The pleasant firelight! I must still keep harping on it. The kitchen

hearth had an old-fashioned breadth, depth, and spaciousness, far

within which lay what seemed the butt of a good-sized oak-tree, with

the moisture bubbling merrily out at both ends. It was now half an

hour beyond dusk. The blaze from an armful of substantial sticks,

rendered more combustible by brushwood and pine, flickered powerfully

on the smoke-blackened walls, and so cheered our spirits that we cared

not what inclemency might rage and roar on the other side of our

illuminated windows. A yet sultrier warmth was bestowed by a goodly

quantity of peat, which was crumbling to white ashes among the burning

brands, and incensed the kitchen with its not ungrateful fragrance.

The exuberance of this household fire would alone have sufficed to

bespeak us no true farmers; for the New England yeoman, if he have the

misfortune to dwell within practicable distance of a wood-market, is as

niggardly of each stick as if it were a bar of California gold.

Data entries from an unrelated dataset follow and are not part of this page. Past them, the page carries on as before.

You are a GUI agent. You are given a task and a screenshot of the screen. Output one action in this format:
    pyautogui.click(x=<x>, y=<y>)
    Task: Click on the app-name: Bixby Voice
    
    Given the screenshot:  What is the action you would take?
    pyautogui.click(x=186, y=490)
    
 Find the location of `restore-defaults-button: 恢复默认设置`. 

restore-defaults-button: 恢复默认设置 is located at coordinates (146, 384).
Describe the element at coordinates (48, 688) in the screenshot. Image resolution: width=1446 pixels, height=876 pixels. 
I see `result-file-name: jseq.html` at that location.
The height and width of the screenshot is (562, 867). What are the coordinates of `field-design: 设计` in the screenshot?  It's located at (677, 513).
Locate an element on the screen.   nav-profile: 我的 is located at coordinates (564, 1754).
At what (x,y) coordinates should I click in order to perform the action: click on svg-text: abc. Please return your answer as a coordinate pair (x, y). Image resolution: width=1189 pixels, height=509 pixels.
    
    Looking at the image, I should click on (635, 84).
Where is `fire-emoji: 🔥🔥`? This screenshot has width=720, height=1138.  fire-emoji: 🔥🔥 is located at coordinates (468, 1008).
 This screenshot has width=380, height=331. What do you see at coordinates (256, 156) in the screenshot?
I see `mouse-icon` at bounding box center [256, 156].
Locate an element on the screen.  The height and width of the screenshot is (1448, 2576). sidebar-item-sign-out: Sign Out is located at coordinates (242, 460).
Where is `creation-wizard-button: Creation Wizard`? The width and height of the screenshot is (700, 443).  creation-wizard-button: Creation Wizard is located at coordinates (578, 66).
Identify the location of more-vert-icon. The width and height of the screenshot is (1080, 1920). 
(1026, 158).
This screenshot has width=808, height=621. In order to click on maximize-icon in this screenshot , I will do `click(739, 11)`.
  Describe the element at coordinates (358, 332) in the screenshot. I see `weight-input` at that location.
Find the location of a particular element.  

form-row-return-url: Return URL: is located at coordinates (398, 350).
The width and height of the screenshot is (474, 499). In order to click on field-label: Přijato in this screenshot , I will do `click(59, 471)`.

But it was fortunate for us, on that wintry eve of our untried life, to

enjoy the warm and radiant luxury of a somewhat too abundant fire. If

it served no other purpose, it made the men look so full of youth, warm

blood, and hope, and the women--such of them, at least, as were anywise

convertible by its magic--so very beautiful, that I would cheerfully

have spent my last dollar to prolong the blaze. As for Zenobia, there

was a glow in her cheeks that made me think of Pandora, fresh from

Vulcan's workshop, and full of the celestial warmth by dint of which he

had tempered and moulded her.

"Take your places, my dear friends all," cried she; "seat yourselves

without ceremony, and you shall be made happy with such tea as not many

of the world's working-people, except yourselves, will find in their

cups to-night. After this one supper, you may drink buttermilk, if you

please. To-night we will quaff this nectar, which, I assure you, could

not be bought with gold."

We all sat down,--grizzly Silas Foster, his rotund helpmate, and the

two bouncing handmaidens, included,--and looked at one another in a

friendly but rather awkward way. It was the first practical trial of

our theories of equal brotherhood and sisterhood; and we people of

superior cultivation and refinement (for as such, I presume, we

unhesitatingly reckoned ourselves) felt as if something were already

accomplished towards the millennium of love. The truth is, however,

that the laboring oar was with our unpolished companions; it being far

easier to condescend than to accept of condescension. Neither did I

refrain from questioning, in secret, whether some of us--and Zenobia

among the rest--would so quietly have taken our places among these good

people, save for the cherished consciousness that it was not by

necessity but choice. Though we saw fit to drink our tea out of

earthen cups to-night, and in earthen company, it was at our own option

to use pictured porcelain and handle silver forks again to-morrow.